Autrement dit, les politiques mises en œuvre après le krach de 2008 sont portées à un autre niveau. Depuis plus de dix ans, la manie spéculative de Wall Street est financée par l’injection de liquidités de la banque centrale américaine sous forme d’opérations d’«assouplissement quantitatif» (la planche à billet) et de taux d’intérêt bas. Au lendemain de la crise de 2008, celle-ci a ajouté quatre mille milliards de dollars à son bilan en rachetant des titres adossés à des hypothèques et d’autres actifs détenus par les banques.

À cela s’est ajouté le flux ininterrompu d’argent injecté sur les marchés sous forme de rachats d’actions des sociétés. Le Wall Street Journal écrit dans un article publié le week-end dernier:

Le rachat d’actions propres par les sociétés a été, en effet, la seule source nette d’argent à entrer sur le marché boursier depuis la crise financière de 2008 selon Brian Reynolds, chef-stratège pour le marché de la société de recherche Reynolds Strategy. Les programmes de rachat par lesquels les sociétés rachètent leurs propres actions sur le marché ouvert, peuvent aider à stimuler le cours des actions qui restent en réduisant le nombre d’actions en circulation et en augmentant les gains par action, mais pas leur bénéfice global.

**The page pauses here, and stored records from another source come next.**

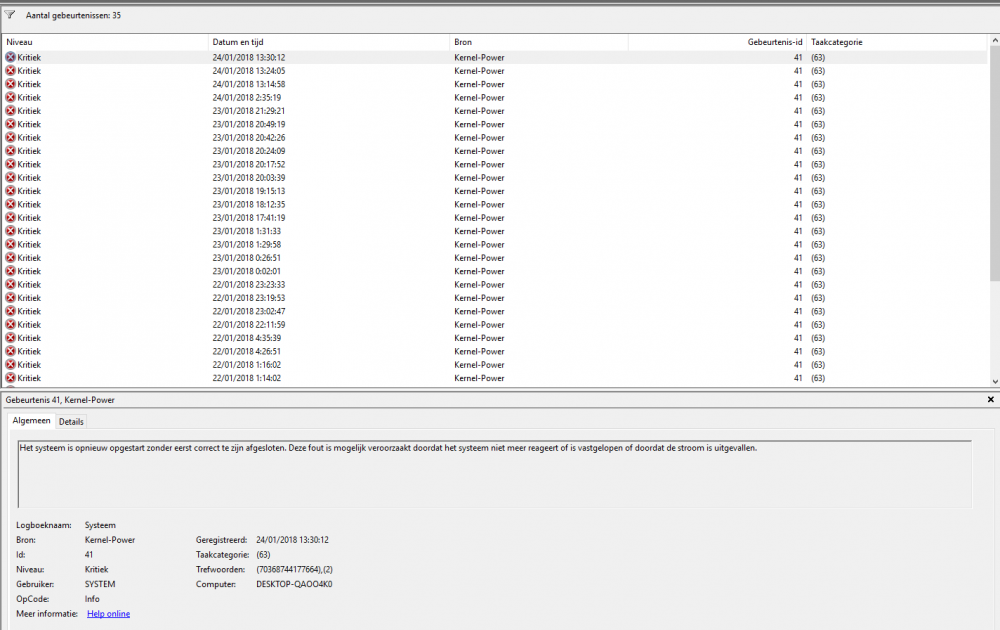Close the Gebeurtenis 41 details pane
The width and height of the screenshot is (1000, 630).
(988, 399)
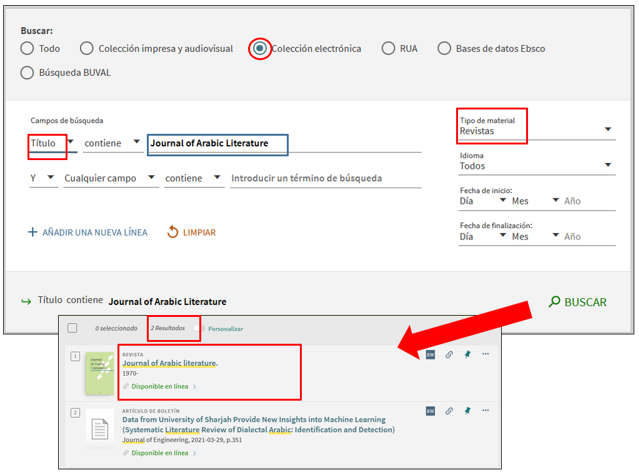Image resolution: width=639 pixels, height=472 pixels.
Task: Open the Journal of Arabic literature title link
Action: point(170,363)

Depuis le début de 2009, estime Reynolds, ces rachats ont ajouté un montant net de quatre mille milliards de dollars au marché boursier. L’apport de toutes les autres sources – y compris les fonds négociés en bourse, les acheteurs étrangers, les pensions, les fonds spéculatifs, et les ménages, ont été réduits à environ zéro, a-t-il conclu, en se basant sur les rapports trimestriels de la Réserve fédérale sur les flux de fonds. La valeur boursière du S&P 500 est de 20,9 mille milliards de dollars.

En résumé, grâce au mécanisme des rachats, le prix des actions pourrait augmenter à l’infini, même sans augmentation du niveau des profit. La nouvelle intervention de la banque centrale suite au projet de loi adopté par le Congrès a rassuré Wall Street sur le fait qu’une liquidité infinie serait toujours disponible permettant de soutenir une hausse de la valeur des actions dans des conditions de forte contraction économique.

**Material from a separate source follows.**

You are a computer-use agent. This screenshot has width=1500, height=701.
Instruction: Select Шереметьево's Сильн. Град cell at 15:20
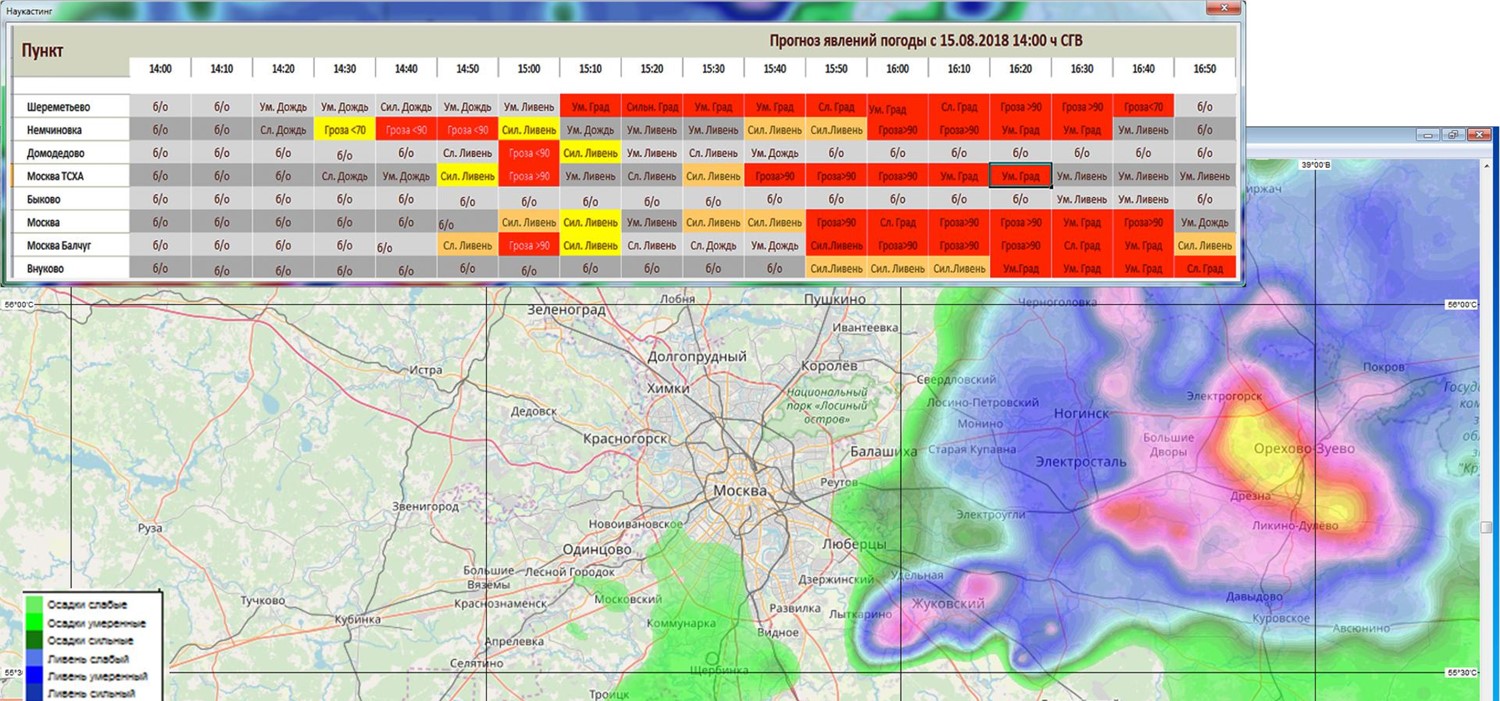(x=652, y=107)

La banque centrale rachète déjà les dettes des entreprises et Yellen a évoqué hier la possibilité qu’elle commence à acheter directement des actions pour la première fois de l’histoire. Yellen a également indiqué que ses responsables, avec qui elle reste en contact, envisagent d’acheter les «obligations de pacotille» très risquées des sociétés.

Le deuxième facteur qui explique la montée de Wall Street est la réaction enthousiaste de l’establishment politique et des médias à la campagne internationale pour un retour rapide au travail.

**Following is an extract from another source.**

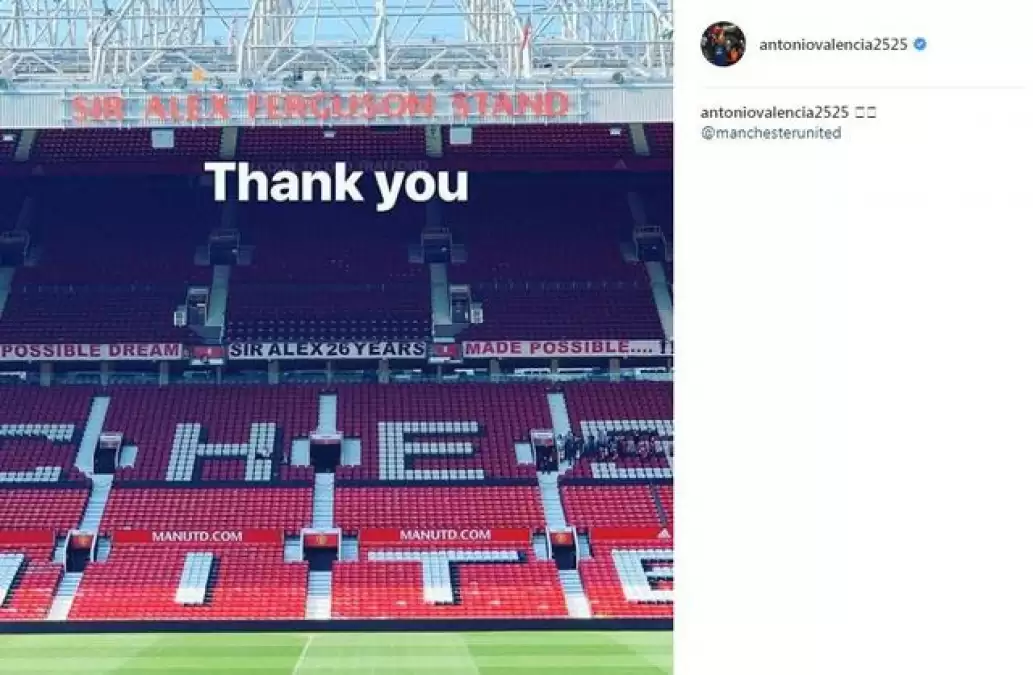Click the white letter H in the seats
The image size is (1033, 675).
pyautogui.click(x=221, y=452)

En dernière analyse, l’édifice de capital fictif – la richesse créée par l’expansion massive et inflationniste du crédit et de la dette – ne peut être entièrement dissocié du processus productif réel. Cela implique et nécessite l’exploitation de la force de travail de la classe ouvrière. Si ce processus réel s’arrête, pour une raison quelconque, la structure du capital fictif s’effondre.

C’est pourquoi les appels à un retour au travail – quel que soit l’état de la pandémie – ont été repris au niveau international par les médias capitalistes. La perspective d’un retour rapide au travail, dans des conditions d’exploitation intensifiée, a engendré l’euphorie de lundi.

Bien sûr, cette euphorie pourrait ne pas durer longtemps. C’est la réalité, et non la fiction, qui détermine le cours des événements.

Le conflit de classes et la logique des classes opposées se posent avec force: pour la classe dirigeante, la question est d’assurer sa richesse, de renvoyer les travailleurs au travail dans des conditions dangereuses et de déchirer ce qui reste des programmes sociaux. Pour la classe ouvrière, il faut sauver des vies, arrêter toute production non essentielle et restructurer la vie économique sur la base de la nécessité sociale et non du profit privé.

L’un des chemins mène à l’autoritarisme, l’autre à la révolution socialiste. C’est la logique sociale et politique irrépressible de la réalité fondamentale de notre époque: la crise mondiale et l’agonie du capitalisme mondial.